Antipasto Salad

Antipasto Salad
Servings: 6 Prep 15 mins


  • 1 teaspoon Dijon mustard
  • 1 tablespoon red-wine vinegar
  • 1/2 teaspoon dried Italian seasoning
  • 1/4 teaspoon salt
  • 1/8 teaspoon black pepper
  • 1/4 cup olive oil
  • 1 head Romaine lettuce, separated into leaves, washed and dried
  • 1/4 pound salami, cut into 1/2-inch cubes
  • 1/4 pound provolone cheese, cut into 1/2-inch cubes
  • 1/2 jar pepperoncini peppers (pickled hot peppers)
  • 1 jar (4 ounces) sliced sweet red pimientos, drained
  • 1 medium red onion, thinly sliced and separated into rings

Make It


1. Whisk together mustard, vinegar, Italian seasoning, salt and pepper in small bowl. Slowly drizzle in the olive oil, whisking until blended and thick. Cover and set aside.
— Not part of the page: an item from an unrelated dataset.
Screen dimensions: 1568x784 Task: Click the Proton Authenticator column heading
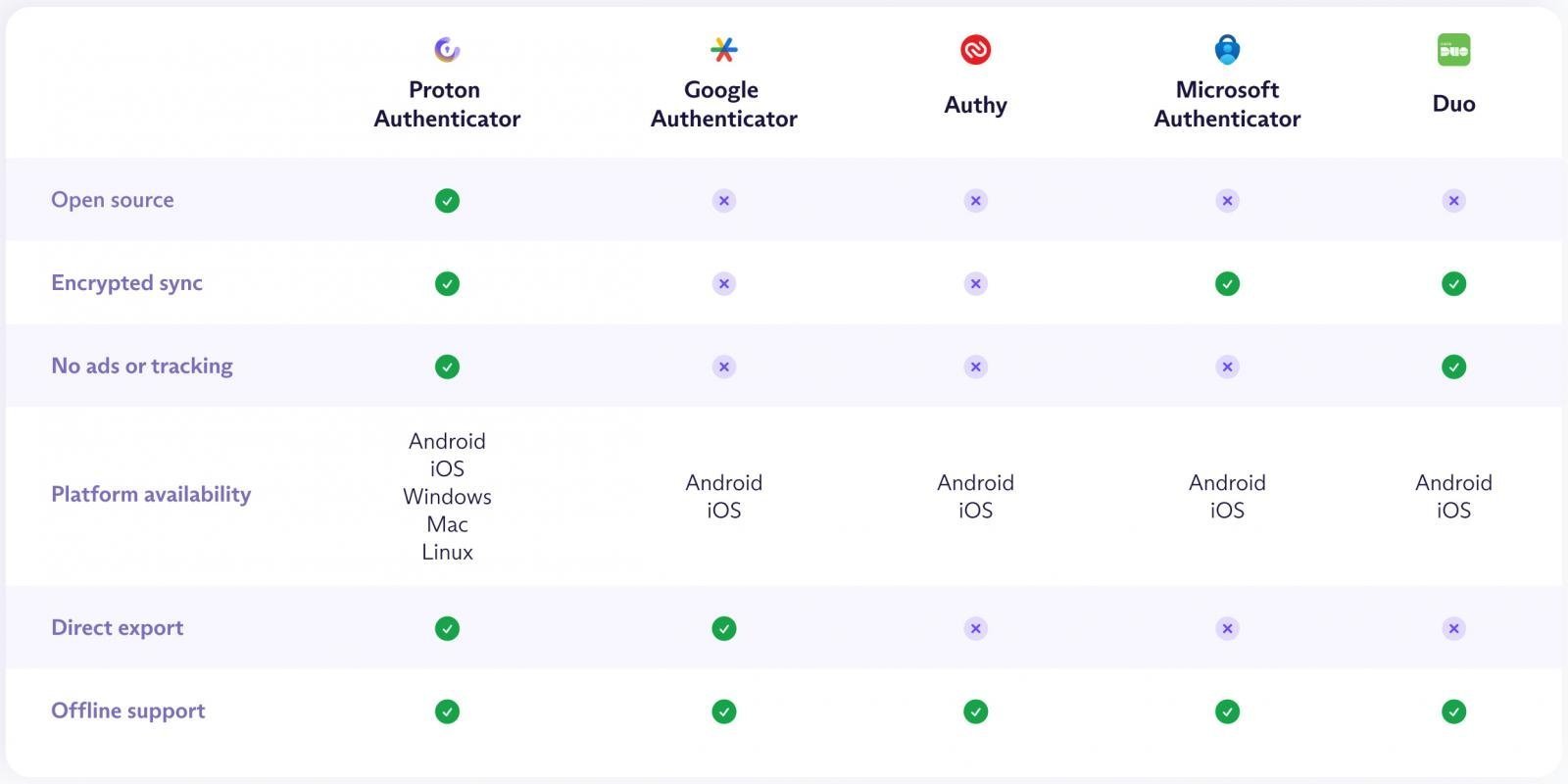(x=447, y=104)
2. Place lettuce in bottom and up sides of large salad bowl. Arrange salami, cheese, peppers, pimiento and onion rings over top.
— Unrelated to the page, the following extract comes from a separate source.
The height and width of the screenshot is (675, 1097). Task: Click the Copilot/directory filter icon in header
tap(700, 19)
3. Serve dressing on side or drizzle over salad.

Nutrition Facts

Servings Per Recipe: 6; Amount Per Serving: cal. (kcal): 251, Fat, total (g): 21, chol. (mg): 32, sat. fat (g): 7, carb. (g): 7, fiber (g): 3, pro. (g): 11, sodium (mg): 1238, Percent Daily Values are based on a 2,000 calorie diet.